** Stated problem **
Rewrite the data below with "screenshot" changed to "page image" everywhere it occurs and every other part left as it is. Omit the pictures from your answer.

** Supplied material **

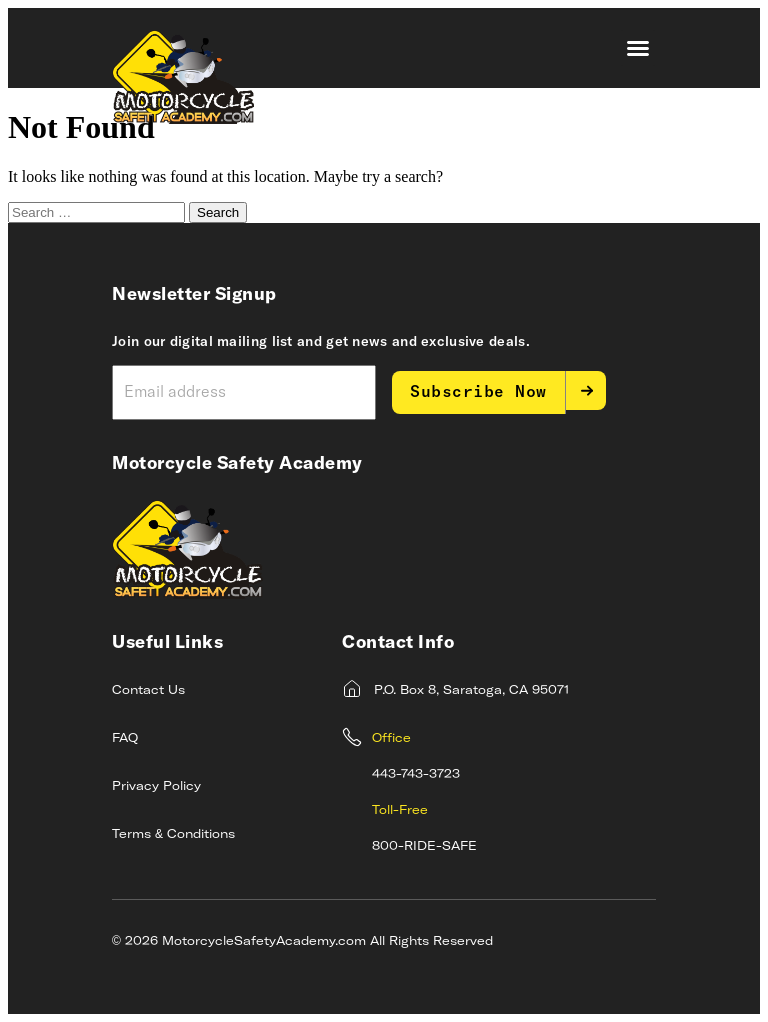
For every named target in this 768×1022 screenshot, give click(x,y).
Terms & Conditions (173, 835)
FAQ (125, 739)
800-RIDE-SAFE (424, 847)
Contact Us (148, 691)
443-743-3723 (416, 775)
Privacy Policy (156, 787)
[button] (638, 48)
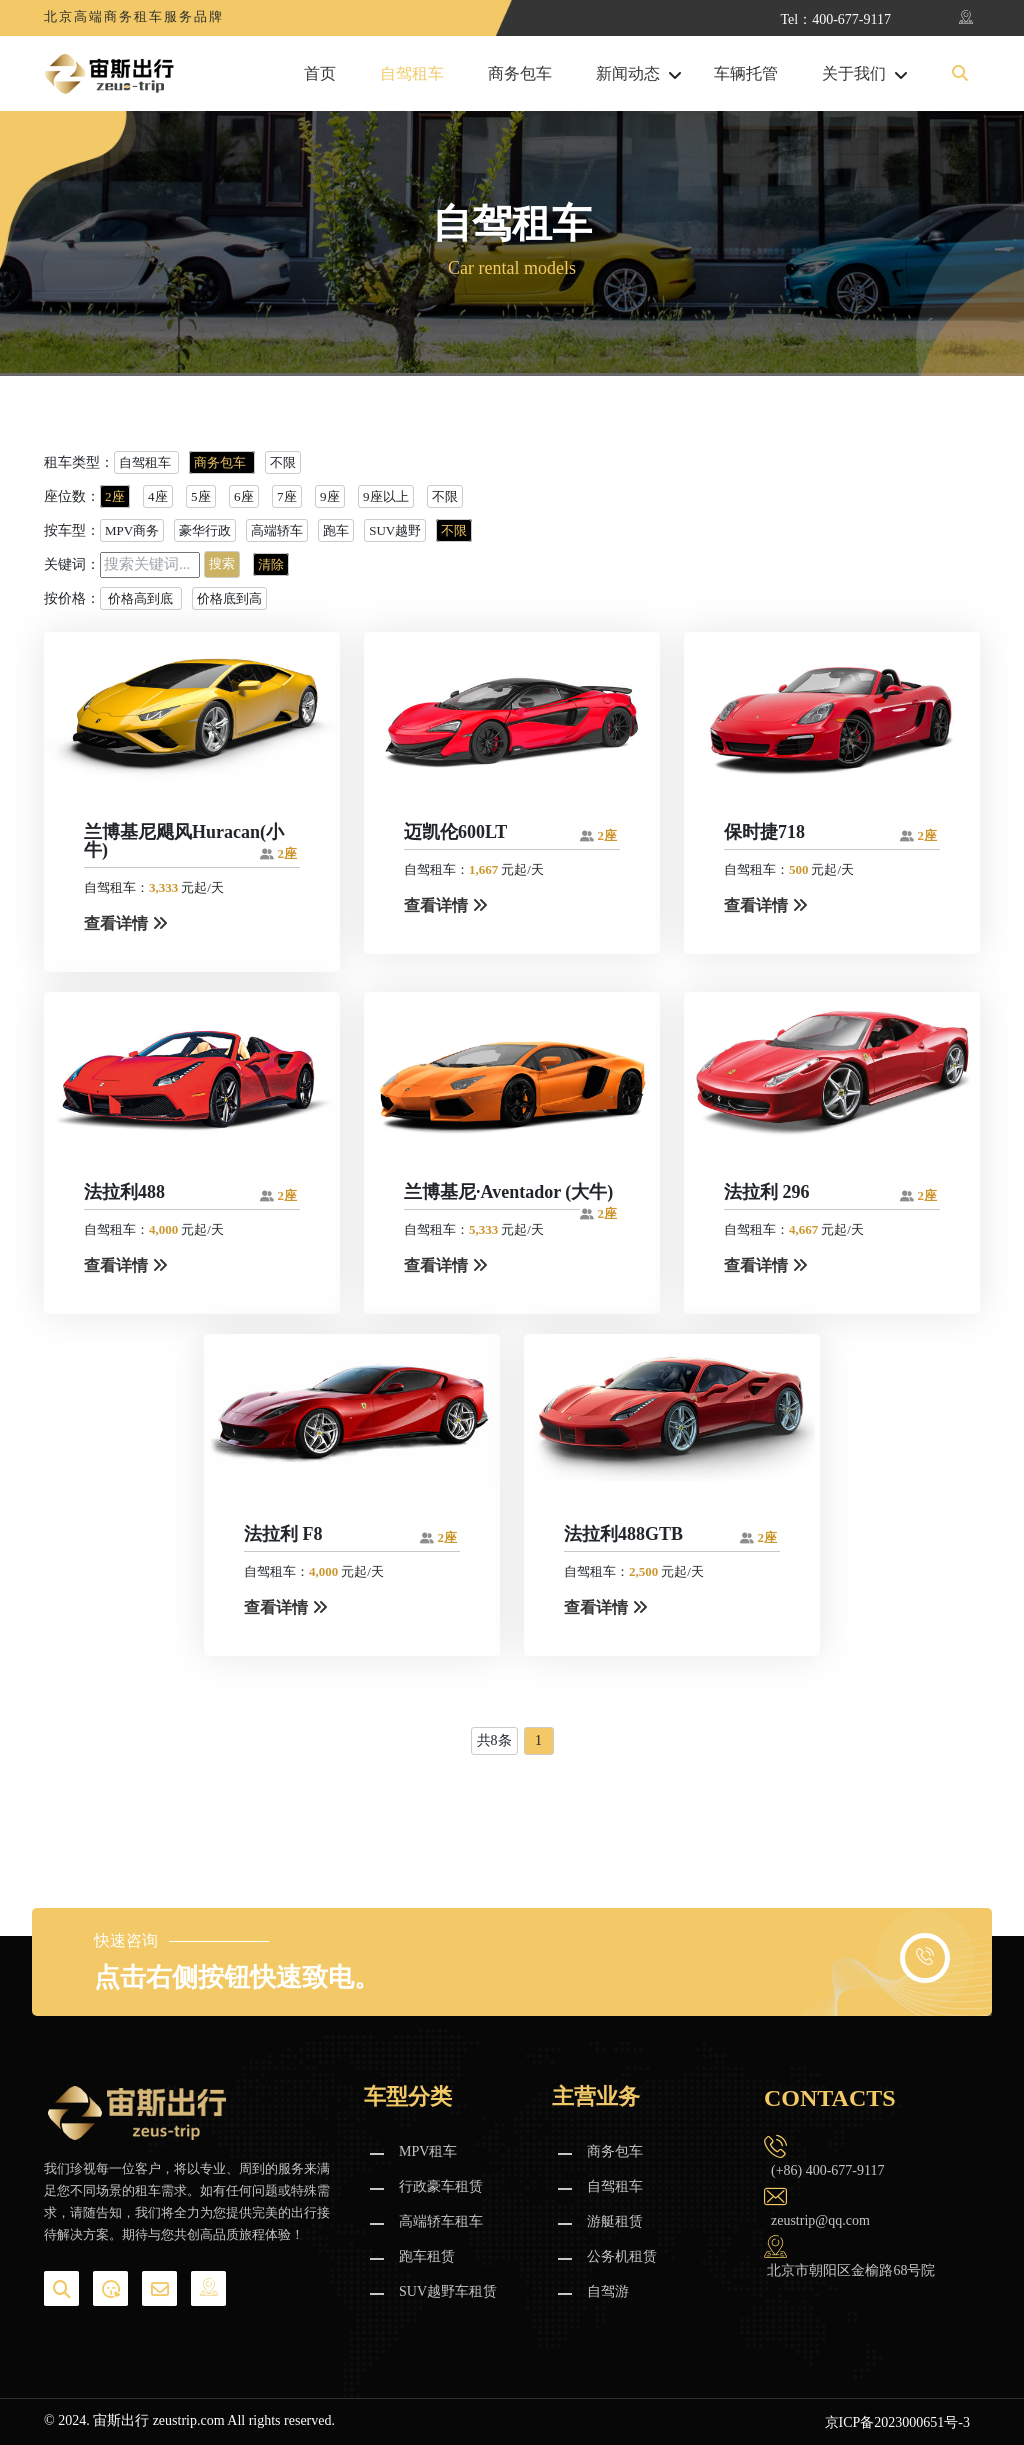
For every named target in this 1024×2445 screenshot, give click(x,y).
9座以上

** Solution **
For every named target in this 768×1022 page image, give click(x,y).
Terms & Conditions (173, 835)
FAQ (125, 739)
800-RIDE-SAFE (424, 847)
Contact Us (148, 691)
443-743-3723 (416, 775)
Privacy Policy (156, 787)
[button] (638, 48)
For every named target in this 1024×2445 page image, give click(x,y).
9座以上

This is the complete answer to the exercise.